Since Soong Chan Rah broke the news about Zondervan publishing an egregious racial faux pas from The Skit Guys in their latest book, “Skits That Teach”, there has been a lot of activity online to get people to speak out against the publisher, the authors, and key distributors, i.e. Youth Specialties (YS). Thecuttingtruth and emergingtruth, two fellow Asian American bloggers are indeed “holding their feet to the fire” by holding the parties involved accountable, with thecuttingtruth proving his point by ordering the books in question this morning despite YS having promised to “freeze all remaining stock”.
After communicating with thecuttingtruth this morning, I sent Youth Specialties the following email content:
Is the book “Skits That Teach” listed in your Store section the one in question with racially egregious material towards Asian Americans? If so, I humbly request that you temporarily remove it from your store site until the revisions demanded are made.
I have not been able to access the YS storefront since late this morning. I have left a message with Soong Chan Rah and hope to follow this through with someone at YS or Zondervan directly. It appears at best that Mark Oestreicher, President of YS, is proactively engaging Prof. Rah, thecuttingtruth, and emergingtruth in the form of comments. He comments that he is waiting to make a statement on his blog, ysmarko.com, until he communicates with Rah, so please be on the lookout for this. While emergingtruth accuses these actions as merely “damage control”, I have hope that measures, if not all, are being taken to rectify the matter. This scenario is far different from the Rickshaw Rally disgrace from the Southern Baptist Convention (which is still friggin’ posted!) because of the relative speed and reasonability in which the parties are responding to the feedback. So while some of us are the hunt for our pound of flesh, I believe we have made this a worthwhile effort and it has been effective in this instance.
However, this indicates a severe pathology in the ways in which non-Asians perceive Asians as these “Skits That Teach” have taught me the following:
1) We are not ready to laugh.
Forget the distributors and the publishers, it’s the authors I have a problem with. Your initial dismissal of this offensive material makes it sound as though Asian American Christians are the ones who take themselves too seriously. I suspect you never thought that minorities would be buying your book? Or are minorities not part of the Kingdom? Or perhaps lesser in your mind — which makes them perfect fodder for ridicule? That’s not playful banter, Skit guys, it’s Rosie O’Donnell material. Shame on you.

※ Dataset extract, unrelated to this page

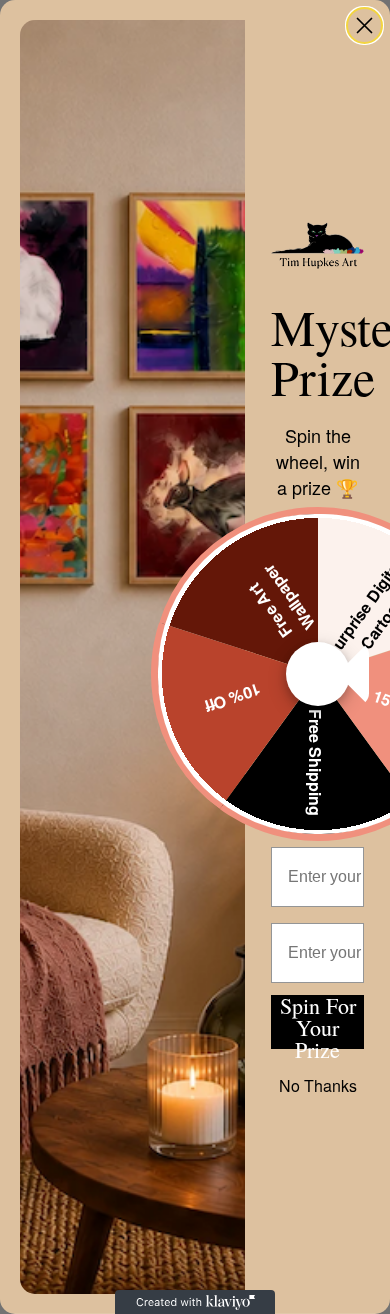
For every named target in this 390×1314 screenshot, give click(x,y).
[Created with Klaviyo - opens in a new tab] (195, 1302)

2) We need to create our own content
And shame on us. If African-Americans can have their own line of Hallmark greeting cards, then for Christ’s sake, we need to contribute Asian American content in bible studies, dramas, skits, talking points, other YS-like material and work at informing non-Asians about who we are and how we are wired. The Skit Guys are partially guilty for the ignorance, but the responsibility of engaging and informing non-Asians about sensitive stereotypes falls on us. The fact that our churches are so segregated and ethnocentric only reinforces the notion that Asians are not Asian AMERICAN.
3) We need to engage more in the larger Christian community
And shame on all of us. This problem exists in the Christian community because we are all so segregated from one another. Sure there are multi-ethnic churches where we all face the same direction in worship and prayer, but rarely do we break bread together, look one another in the eye, and listen to one another. In essence, we need to engage, church-to-church, person-to-person, and repent. We can point the finger and say that this is a clear reflection of the Western superiority complex, but I guarantee you that patronizing, exclusivistic, and rabid self-aggrandizing sin is in our Asian heritage as well. We must hate the sin and love the sinner in the collective sense and in tangible and realistic ways, make this part of our everyday.